Um pouco mais de azul

sábado, abril 16, 2005

Intimismos ao final do dia

O frio regressou. Estou de novo vestida como em casa ando no Inverno, depois de ter enregelado ao ar livre durante toda a tarde. Meias grossas, camisola quente, manta sobre as pernas enquanto escrevo no computador, sensação de que o vento varreu os meus pensamentos horas a fio.
Talvez por isso eles sejam estranhos. Por isso, e por ter aproveitado as brincadeiras infantis a que deitava um olho para ler. Por vezes, quando leio um livro que de facto me interessa, enfio-me nele e de lá não saio - parece que parte de mim fica presa no meio das páginas. Estou assim hoje, meia ausente.
E distante. Olho o que me rodeia como se o visse de cima, de um outro lado qualquer. Meto-me em arrumações, necessárias mas que invocam inevitáveis recordações. Quando comprei certas peças de roupa. Quem mas ofereceu. Quem mas ajudou a escolher e gostava de me ver com elas.
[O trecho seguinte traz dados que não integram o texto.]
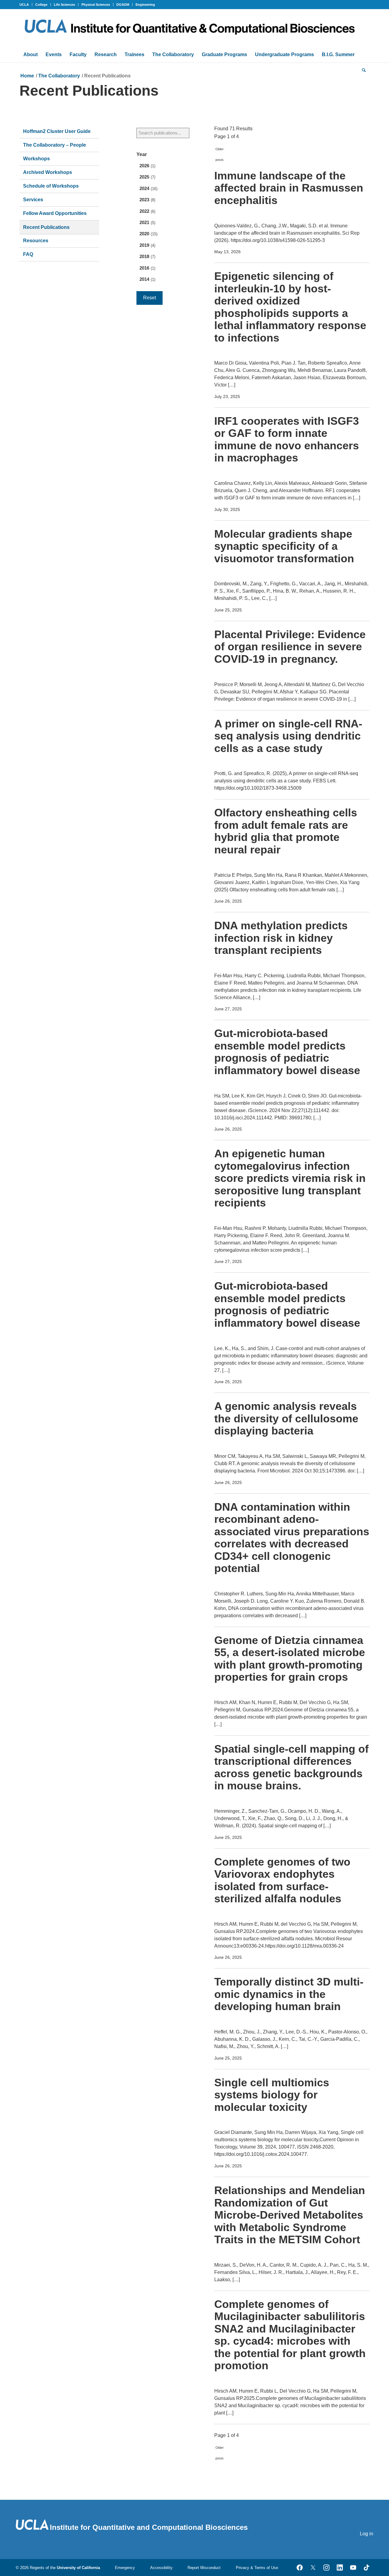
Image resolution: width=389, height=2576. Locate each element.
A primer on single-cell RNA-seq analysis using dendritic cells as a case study (288, 735)
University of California (78, 2567)
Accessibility (161, 2567)
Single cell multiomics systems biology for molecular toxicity (271, 2094)
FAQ (28, 254)
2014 (147, 279)
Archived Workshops (47, 172)
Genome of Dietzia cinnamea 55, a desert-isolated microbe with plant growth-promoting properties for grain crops (289, 1658)
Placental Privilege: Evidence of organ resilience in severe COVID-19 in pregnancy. (290, 646)
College (41, 4)
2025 (147, 177)
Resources (35, 240)
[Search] (364, 69)
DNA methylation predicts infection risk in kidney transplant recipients (281, 937)
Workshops (36, 158)
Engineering (145, 4)
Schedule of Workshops (51, 186)
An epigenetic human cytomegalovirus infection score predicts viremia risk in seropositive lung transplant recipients (290, 1178)
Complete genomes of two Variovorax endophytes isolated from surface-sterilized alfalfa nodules (282, 1880)
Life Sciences (64, 4)
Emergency (125, 2567)
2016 (147, 268)
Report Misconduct (204, 2567)
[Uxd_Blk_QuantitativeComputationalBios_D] (194, 28)
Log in (366, 2533)
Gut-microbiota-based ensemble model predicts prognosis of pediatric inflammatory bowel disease (287, 1052)
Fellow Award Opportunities (55, 213)
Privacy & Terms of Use (257, 2567)
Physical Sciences (95, 4)
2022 (147, 211)
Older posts (219, 151)
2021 (147, 222)
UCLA (24, 4)
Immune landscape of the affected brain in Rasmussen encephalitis (288, 187)
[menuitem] (25, 4)
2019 (147, 245)
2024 (148, 188)
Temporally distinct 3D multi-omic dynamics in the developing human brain (288, 1994)
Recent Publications (46, 227)
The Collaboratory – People (54, 145)
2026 (147, 165)
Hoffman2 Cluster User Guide (57, 131)
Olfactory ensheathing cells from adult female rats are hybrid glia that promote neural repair (285, 831)
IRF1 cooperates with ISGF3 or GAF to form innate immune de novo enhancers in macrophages (286, 439)
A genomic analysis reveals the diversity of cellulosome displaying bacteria (286, 1418)
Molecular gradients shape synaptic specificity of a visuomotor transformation (284, 546)
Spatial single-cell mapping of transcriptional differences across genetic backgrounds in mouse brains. (291, 1767)
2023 (147, 199)
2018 (147, 256)
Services (33, 199)
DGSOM (122, 4)
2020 (148, 233)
Essas vão, quase todas, direitinhas para o saco da roupa para dar. E uma porta mais se fecha cá dentro.
Acho que nos podemos imaginar como um edifício cheio de portas e corredores. Umas portas abrem-se porque outras se fecham. Umas portas fecham-se porque outras se abrem. E o edifício muda com as mudanças que sofre. Torno-me diferente de mim mesma. E no entanto, sou sempre eu. Mais o que a vida me dá.
Peças de roupa. Muitas delas, se eu fosse como hoje, nunca teriam sido minhas. Como muitas atitudes não teriam sido tomadas (ou deixadas de tomar). Se eu fosse então como sou agora, teria decerto poupado boa parte das lambadas que levei. Mas eu não podia ser assim nessa altura. Foi a vida que me modificou, moldou, transformou. Em certa medida, fez-me crescer e desabrochar.